Louis nodded, and ran with me as I headed for the plane.

 

‘That thing on his throat,’ he said.

 

‘Yes.’

 

‘It looked like the same mark that Brightwell had.’

 

‘It is Brightwell,’ I said. ‘Like I told you: don’t kill him.’

 

Louis set aside his rifle and took out his pistol.

 

‘I hate these fucking jobs,’ he said.

 

Jackie Garner suddenly moved away from Angel and Liat and began scanning the forest to the south, his rifle raised.

 

‘What now?’ said Louis.

 

Angel called down to us. ‘He thinks he saw someone in the woods.’

 

‘Just get the list,’ Louis told me. ‘I’ll check it out, then go after the child, or whatever you say he is.’

 

The plane had sunk so far that entering it required stepping down into the cockpit, at least once I’d managed to cut away some of the sticky creepers that were coating the door, which was still ajar, even all these years after Vetters and Scollay had first forced it open. It was dark inside, the windows obscured by the vegetation, and I heard something scamper away from me at the back of the plane and flee into the forest through an unseen hole.
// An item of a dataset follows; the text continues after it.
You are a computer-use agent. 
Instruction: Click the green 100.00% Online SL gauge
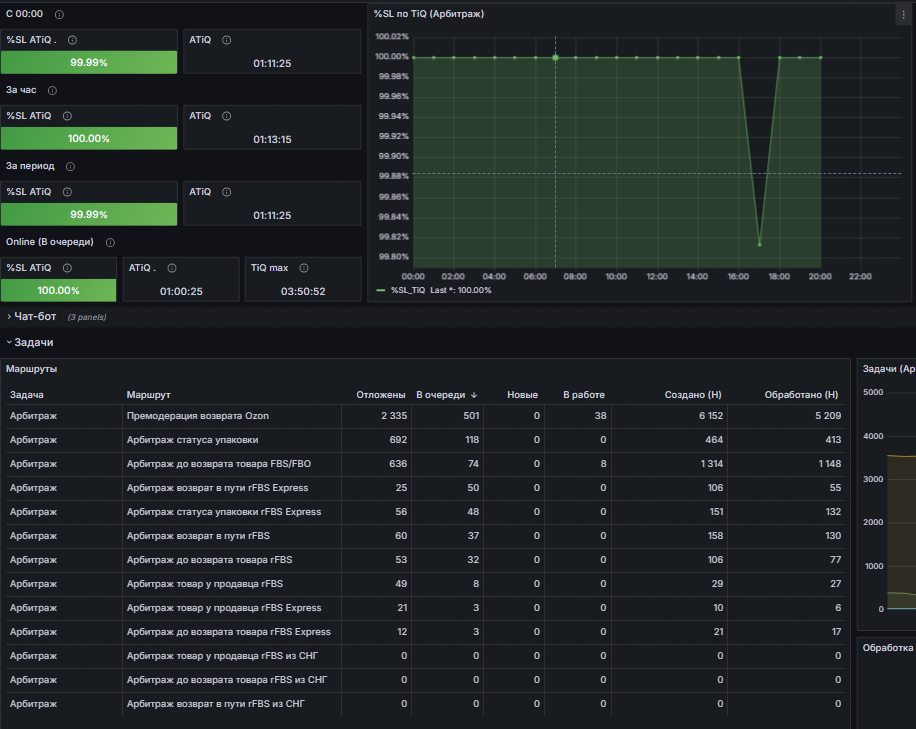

I turned on my flashlight, and went searching for the leather satchel that Harlan Vetters had described to his daughter. It was still there, the sheaf of typewritten pages safe inside its plastic covering. Scattered beside the bag were various clipboards, soda cans, and a pair of shoes. I went to the back of the plane, for there was light filtering in from somewhere. The plane lay at a slight upward angle, the nosecone facing toward the sky, the rear submerged in the earth, but what had appeared to be just another part of the upper fuselage was revealed, on closer examination, to be a canvas sheet fixed to the metal. It had probably allowed Malphas to enter and leave the plane easily, if he chose to do so.

 

‘Charlie?’ It was Louis’s voice. ‘I think you need to come out here.’

 

‘On my way,’ I said.

 

‘Now would be good.’

 

Another voice spoke, one that I knew well.

 

‘And if you have a gun, Mr Parker, I’d advise you to throw it out ahead of you. I want to see your hands raised as you emerge. If you appear with a weapon there will be blood.’

 

I did as I was ordered. I emerged from the plane with my hands above my head, the satchel on my left shoulder, and prepared to confront the Collector.